Appellate Division of the Supreme Court of New York, Second Department
Mar 1, 1900
48 App. Div. 482 (N.Y. App. Div. 1900)

Opinion

March Term, 1900.

I. Henry Harris, for the appellants.

D. Humphreys, for the respondent.


The first judgment in this action was rendered after a trial before Justice ADOLPH H. GOETTING, and awarded the plaintiffs $249 and costs.
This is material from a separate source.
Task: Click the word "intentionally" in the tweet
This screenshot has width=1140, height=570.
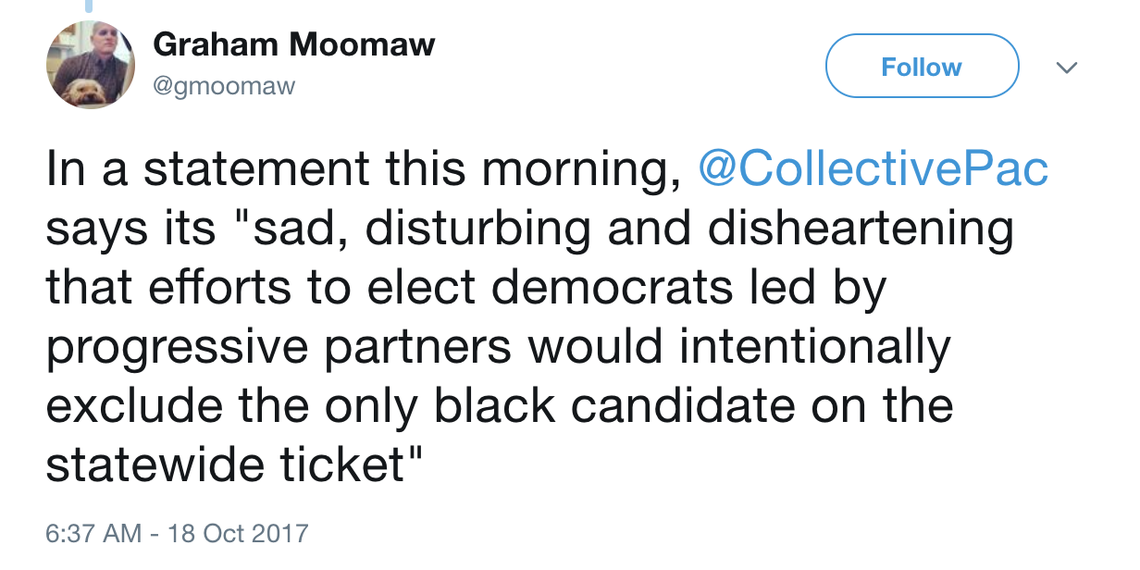Action: (x=814, y=348)
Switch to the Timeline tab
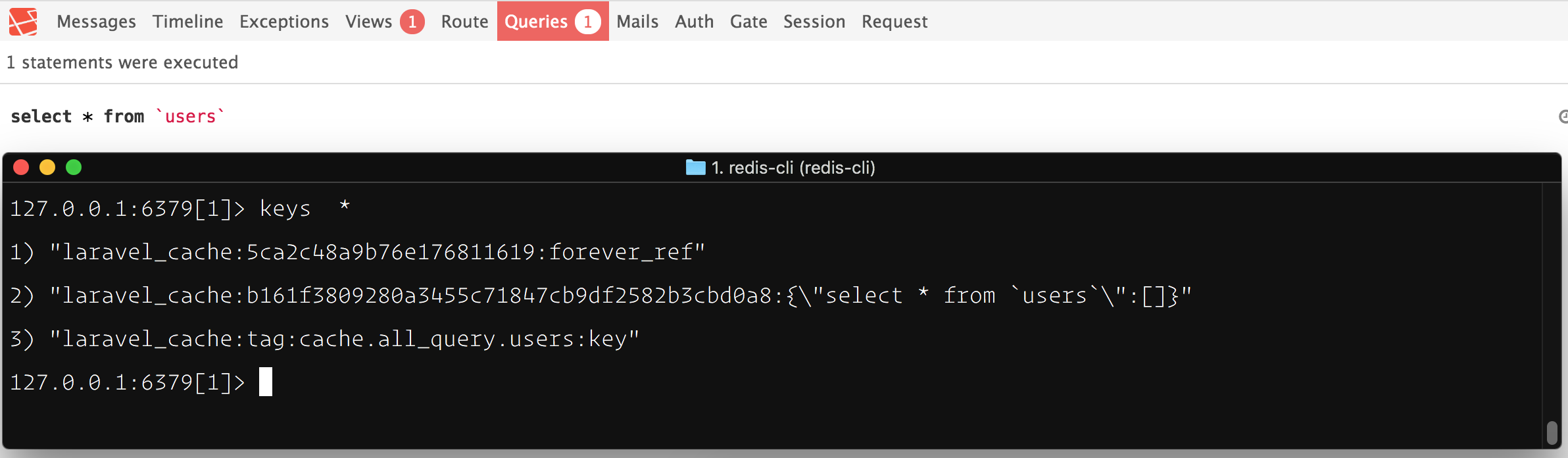1568x458 pixels. click(x=187, y=22)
After its rendition the defendant procured an order to show cause why said judgment should not be corrected so as to conform to the finding of the court and make the recovery an amount not exceeding $40. Upon the return of the order to show cause the justice, instead of correcting the judgment, made an order in these words:

"Motion to set aside judgment for a new trial granted, without costs, judgment and lien to stand as security, and to be returned December 7th, 1899.

"A.H. GOETTING, " J.M.C.

"Dated November 27 th, 1899."

The case next came up before Justice JACOB NEU. The plaintiffs' attorney applied for a postponement on the ground that his clients had appealed from the foregoing order, and on the further ground that he expected to be immediately engaged in a case in the Supreme Court in which he was one of the attorneys, and which had been marked ready for trial on the previous day. The application was denied, the plaintiffs put in no evidence and the complaint was dismissed, with costs, on the motion of the defendant.
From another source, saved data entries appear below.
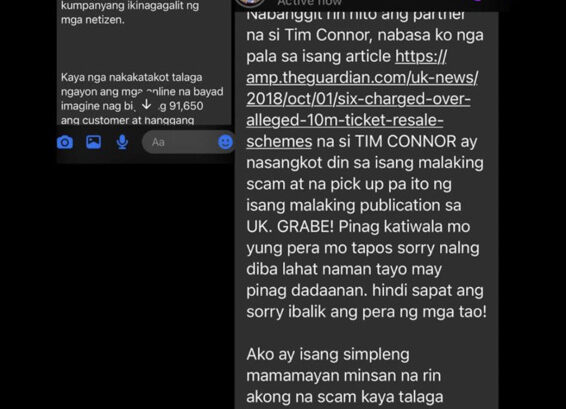The width and height of the screenshot is (566, 409).
Task: Open the emoji smiley picker
Action: (225, 142)
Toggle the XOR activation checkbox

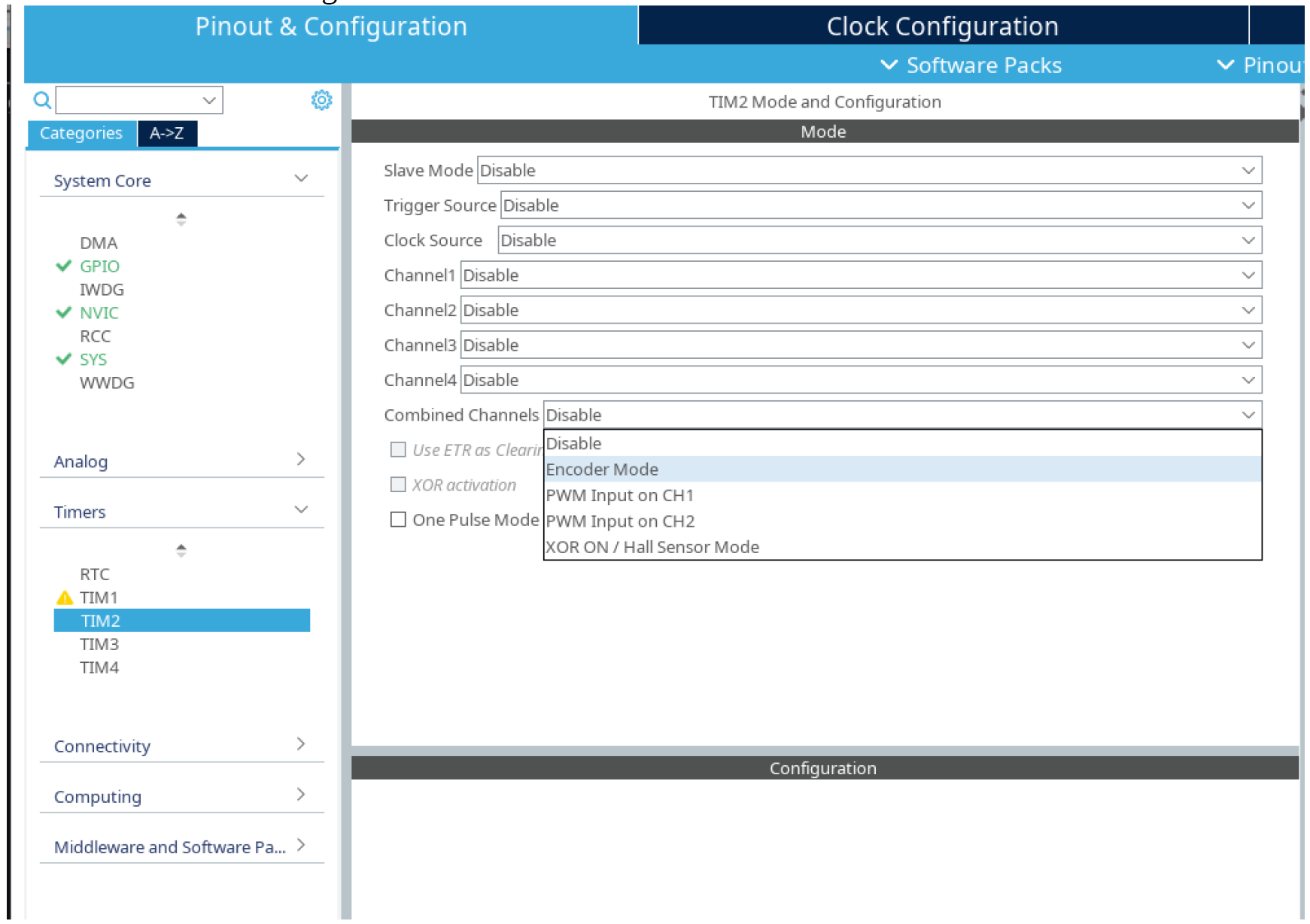pyautogui.click(x=398, y=485)
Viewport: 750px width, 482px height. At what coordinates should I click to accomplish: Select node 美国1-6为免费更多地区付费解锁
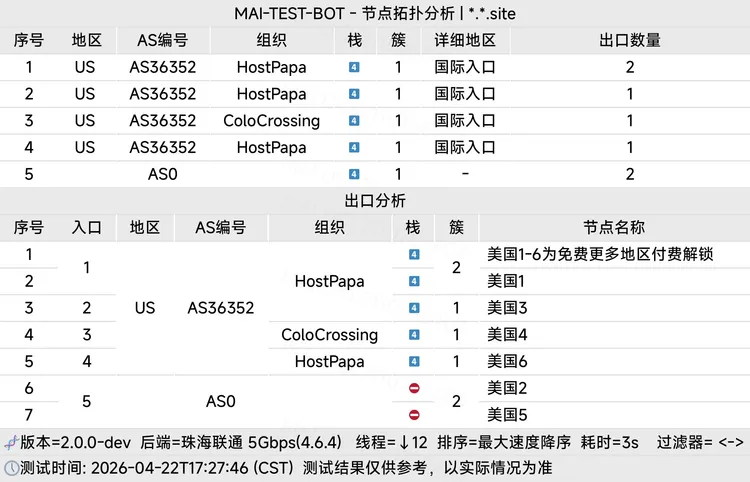[x=599, y=254]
An order of the Municipal Court, vacating or modifying a judgment rendered by a justice without a jury, must recite the grounds upon which it is made. (Laws of 1896, chap. 748.) The omission of the recital prescribed by the statute renders the order fatally defective. ( Strassner v. Thompson, 40 App. Div. 28. ) The order of Justice GOETTING must, therefore, be reversed. The matter cannot be remitted to him for a rehearing and the entry of a proper order upon his decision, inasmuch as he has gone out of office. It would seem, however, that his successor may proceed to make an order containing the appropriate recital under section 1390 of the New York City Consolidation Act (Laws of 1882, chap. 410). That section provides that no proceedings had before either of the courts held by either of the justices to which it refers, shall abate or be discontinued by reason of the death, removal from office or vacancy in office of any justice, "but the respective successors in office of the said justices shall proceed to hear, try, determine and give judgment in and upon the same and upon all matters and things pending before and undecided by their predecessor in office with the same powers, jurisdiction and authority as their predecessors had." This matter will, therefore, be remitted to the justice of the Municipal Court, who has succeeded Justice GOETTING, for a rehearing and the making of a proper order.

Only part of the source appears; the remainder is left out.